When writing a Lambda Calculus interpreter, there are a few decisions to be made:
- [ ] is it the typed or untyped lambda calculus?
- [ ] is the language lazy or strict / eager?
- [ ] call by value or call by name? (call by value - environment, closures)
There are a lot of bugs in our interpreter; first, there is no alpha conversion, there's a high chance we could have name conflicts within lambda terms. We could use de brujin indexing, but that's outside the scope of this presentation.

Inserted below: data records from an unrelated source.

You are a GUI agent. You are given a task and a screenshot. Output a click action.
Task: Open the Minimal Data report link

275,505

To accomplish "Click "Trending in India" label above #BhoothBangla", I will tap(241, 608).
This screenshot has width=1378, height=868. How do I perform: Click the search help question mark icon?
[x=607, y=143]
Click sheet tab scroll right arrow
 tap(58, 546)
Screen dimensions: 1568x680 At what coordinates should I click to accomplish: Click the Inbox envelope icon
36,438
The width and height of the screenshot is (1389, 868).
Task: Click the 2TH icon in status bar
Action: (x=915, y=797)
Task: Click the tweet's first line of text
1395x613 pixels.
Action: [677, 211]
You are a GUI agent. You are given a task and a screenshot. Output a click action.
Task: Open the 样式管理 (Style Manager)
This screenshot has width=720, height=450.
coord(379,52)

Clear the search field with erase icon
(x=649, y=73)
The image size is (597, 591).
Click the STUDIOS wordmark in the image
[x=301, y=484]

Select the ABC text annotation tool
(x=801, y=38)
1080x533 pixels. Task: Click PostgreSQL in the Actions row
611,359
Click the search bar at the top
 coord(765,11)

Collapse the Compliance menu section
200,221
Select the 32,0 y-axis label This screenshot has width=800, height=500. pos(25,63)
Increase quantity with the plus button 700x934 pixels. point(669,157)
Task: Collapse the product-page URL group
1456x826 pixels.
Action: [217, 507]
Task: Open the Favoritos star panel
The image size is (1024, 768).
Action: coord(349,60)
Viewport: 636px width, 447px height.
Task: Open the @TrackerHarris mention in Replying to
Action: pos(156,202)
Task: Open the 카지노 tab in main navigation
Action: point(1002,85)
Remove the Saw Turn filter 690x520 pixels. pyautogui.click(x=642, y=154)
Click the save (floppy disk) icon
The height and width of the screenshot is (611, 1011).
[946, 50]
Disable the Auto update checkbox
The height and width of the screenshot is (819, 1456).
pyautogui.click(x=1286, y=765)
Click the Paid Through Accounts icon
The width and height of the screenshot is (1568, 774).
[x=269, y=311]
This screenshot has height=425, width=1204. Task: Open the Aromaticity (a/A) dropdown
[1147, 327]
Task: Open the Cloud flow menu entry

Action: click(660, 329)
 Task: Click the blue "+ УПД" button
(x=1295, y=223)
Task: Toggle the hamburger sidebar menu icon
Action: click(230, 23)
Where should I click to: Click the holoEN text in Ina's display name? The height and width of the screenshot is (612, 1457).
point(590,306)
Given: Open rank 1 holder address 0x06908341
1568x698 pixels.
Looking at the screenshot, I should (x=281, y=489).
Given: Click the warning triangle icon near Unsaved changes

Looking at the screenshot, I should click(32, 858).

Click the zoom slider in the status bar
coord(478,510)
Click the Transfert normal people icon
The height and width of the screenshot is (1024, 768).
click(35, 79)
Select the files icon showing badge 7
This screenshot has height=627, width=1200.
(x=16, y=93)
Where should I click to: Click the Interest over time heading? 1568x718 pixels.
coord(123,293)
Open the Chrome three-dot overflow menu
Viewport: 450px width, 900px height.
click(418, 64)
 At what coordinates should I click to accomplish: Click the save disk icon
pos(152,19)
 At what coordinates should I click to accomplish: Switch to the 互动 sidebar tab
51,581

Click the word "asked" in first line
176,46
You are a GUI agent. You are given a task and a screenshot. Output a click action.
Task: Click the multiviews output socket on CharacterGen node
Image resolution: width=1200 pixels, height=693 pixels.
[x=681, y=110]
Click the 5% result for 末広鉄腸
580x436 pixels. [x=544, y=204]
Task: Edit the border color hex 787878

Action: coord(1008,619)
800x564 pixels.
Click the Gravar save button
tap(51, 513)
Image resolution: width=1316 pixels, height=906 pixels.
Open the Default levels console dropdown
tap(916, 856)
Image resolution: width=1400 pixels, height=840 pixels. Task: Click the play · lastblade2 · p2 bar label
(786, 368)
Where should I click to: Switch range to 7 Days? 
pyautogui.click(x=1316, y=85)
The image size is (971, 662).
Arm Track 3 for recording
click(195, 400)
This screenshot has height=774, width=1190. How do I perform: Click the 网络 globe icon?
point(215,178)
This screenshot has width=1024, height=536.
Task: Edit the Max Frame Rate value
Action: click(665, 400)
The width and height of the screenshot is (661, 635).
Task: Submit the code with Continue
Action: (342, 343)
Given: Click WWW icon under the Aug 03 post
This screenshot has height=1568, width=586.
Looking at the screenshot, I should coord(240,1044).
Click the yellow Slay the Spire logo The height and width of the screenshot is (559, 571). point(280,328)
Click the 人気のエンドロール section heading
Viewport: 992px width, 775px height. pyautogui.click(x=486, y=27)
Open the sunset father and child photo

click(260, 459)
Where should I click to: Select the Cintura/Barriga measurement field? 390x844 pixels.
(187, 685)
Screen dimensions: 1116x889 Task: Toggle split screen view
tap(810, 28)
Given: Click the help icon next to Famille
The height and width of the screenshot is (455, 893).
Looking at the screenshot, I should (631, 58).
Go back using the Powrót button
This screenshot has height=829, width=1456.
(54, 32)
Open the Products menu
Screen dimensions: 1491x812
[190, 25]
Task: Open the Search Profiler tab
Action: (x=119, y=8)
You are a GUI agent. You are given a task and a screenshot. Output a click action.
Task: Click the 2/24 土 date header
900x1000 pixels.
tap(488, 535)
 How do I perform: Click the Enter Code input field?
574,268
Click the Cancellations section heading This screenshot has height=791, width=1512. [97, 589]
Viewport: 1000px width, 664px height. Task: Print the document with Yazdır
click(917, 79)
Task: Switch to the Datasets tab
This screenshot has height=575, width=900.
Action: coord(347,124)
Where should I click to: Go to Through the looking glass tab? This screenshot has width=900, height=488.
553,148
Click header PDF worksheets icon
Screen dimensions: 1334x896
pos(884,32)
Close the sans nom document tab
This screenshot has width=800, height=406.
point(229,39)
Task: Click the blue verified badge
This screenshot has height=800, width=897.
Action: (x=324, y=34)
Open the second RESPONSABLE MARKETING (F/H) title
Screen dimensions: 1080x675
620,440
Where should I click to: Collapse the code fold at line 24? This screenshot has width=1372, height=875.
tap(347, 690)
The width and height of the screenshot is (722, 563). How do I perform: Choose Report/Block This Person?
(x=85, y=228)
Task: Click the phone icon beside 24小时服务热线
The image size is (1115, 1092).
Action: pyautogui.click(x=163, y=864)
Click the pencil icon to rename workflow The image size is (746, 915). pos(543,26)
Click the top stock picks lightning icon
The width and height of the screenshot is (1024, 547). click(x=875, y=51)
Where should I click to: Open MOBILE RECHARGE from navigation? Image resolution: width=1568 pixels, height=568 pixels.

Obviously we've only scratched the surface of the lambda calculus and functional programming; I didn't even mention a lot of things I wanted to get to. So here's a list you can study on your own:
The lambda calculus is a "universal model of computation", meaning that any computable function can be expressed in the lambda calculus. This is known as the Church-Turing thesis, and is the basis for the theory of computation.
I highly recommend reading the paper "Compilation of Lambda-Calculus into Functional Machine Code". You know how we alluded to the "stack" that the Y combinator produced? This paper goes into how we can utilize that stack to compile lambda calculus into machine code on a stack machine by reversing the order through continuation passing style.